A close, formally rigorous reading of the statute would expose its structural ambiguity and call for grappling with these lost readings. Acknowledging ambiguity would give courts further reason to consult sources outside the words of the regarded-as prong itself-in particular, the statute's legislative history. Tapping this history for the purpose of statutory construction would be a significant triumph for the disability rights movement, perhaps nearly as much of a triumph as a legislative overhaul of the statute. (30) That history is where advocates hold all the high cards: Congress placed ample signposts of the broad remedial intent behind the ADA throughout this record. A thorough interpretive process would undoubtedly expand judicial interpretation of the regarded-as prong.

Yet this approach would not extend the ADA unreasonably, as some employers may fear, to make every workplace grievance a potential claim under the regarded-as prong. Of the nine readings I identify, I propose that only four of them comport with legislative intent. The kinds of claims reached by these four readings would in no way stretch the intended application of the ADA. Rather, such claims are emblematic of disability discrimination, yet paradoxically they have been held not to be actionable under the current state of the law.

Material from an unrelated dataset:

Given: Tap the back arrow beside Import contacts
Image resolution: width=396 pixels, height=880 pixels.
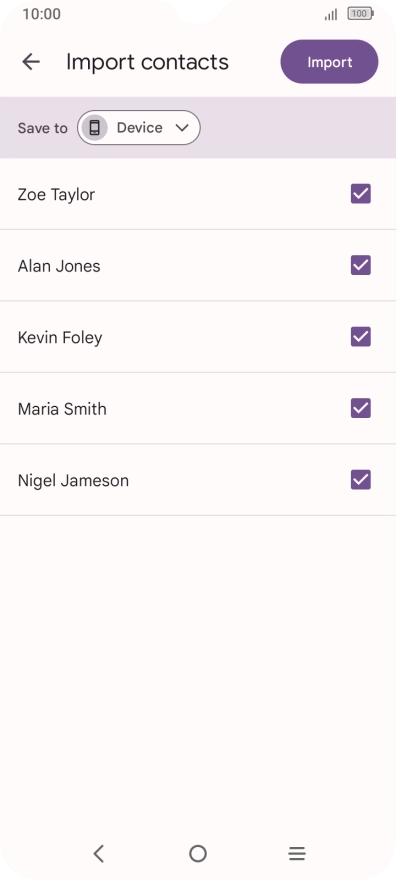Looking at the screenshot, I should 31,62.
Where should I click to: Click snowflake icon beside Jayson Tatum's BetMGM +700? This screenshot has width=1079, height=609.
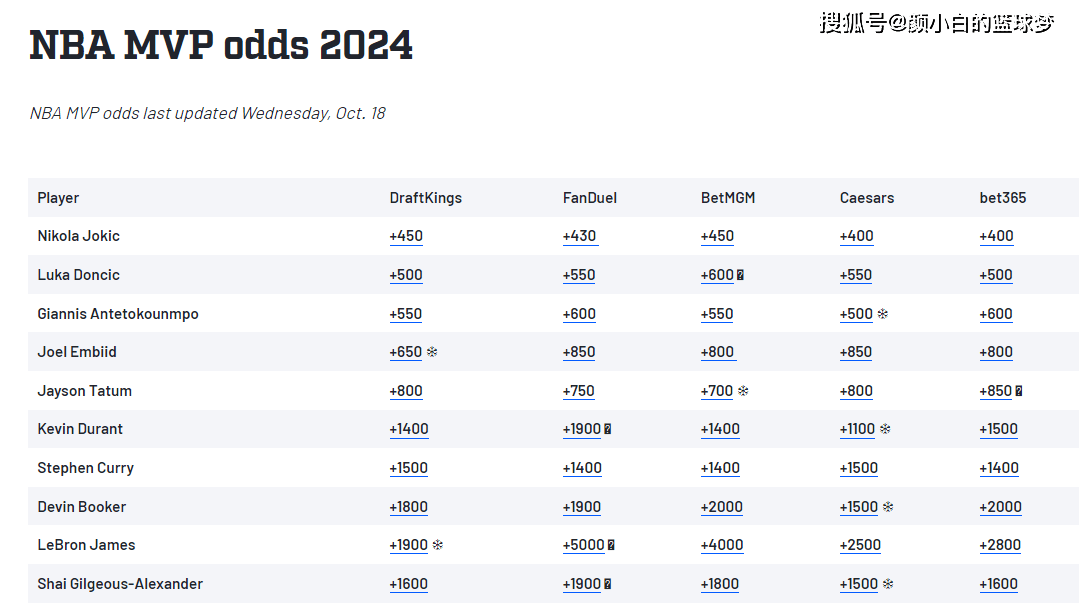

To be sure, the ADA's definition of disability is far from perfectly tailored to its purposes. Experience in disability rights litigation might suggest that crafting such categories as "major life activity" was a design flaw in the first place. The explanation, of course, is that the ADA's disability definition was never the product of design at all. Rather, it is an artifact of tinkering with the language of predecessor statutes, particularly the Rehabilitation Act of 1973. (31) In this way, the ADA resembles an old Victorian house that has been modified over time to suit modern needs: its layout may be quirky and suboptimal at this point, but what matters is whether it is ultimately functional once we see its potential. Before setting our sights on a politically ambitious remodeling of the ADA, we may first want to expand our sense of its structural capaciousness, reevaluate the narrow paths thus far trodden through it, and find new ways to make it livable. Doing so would require reclaiming the high ground of rigorous interpretation and faithfulness to the text of the statute, territory that has too long been ceded to a jurisprudence of...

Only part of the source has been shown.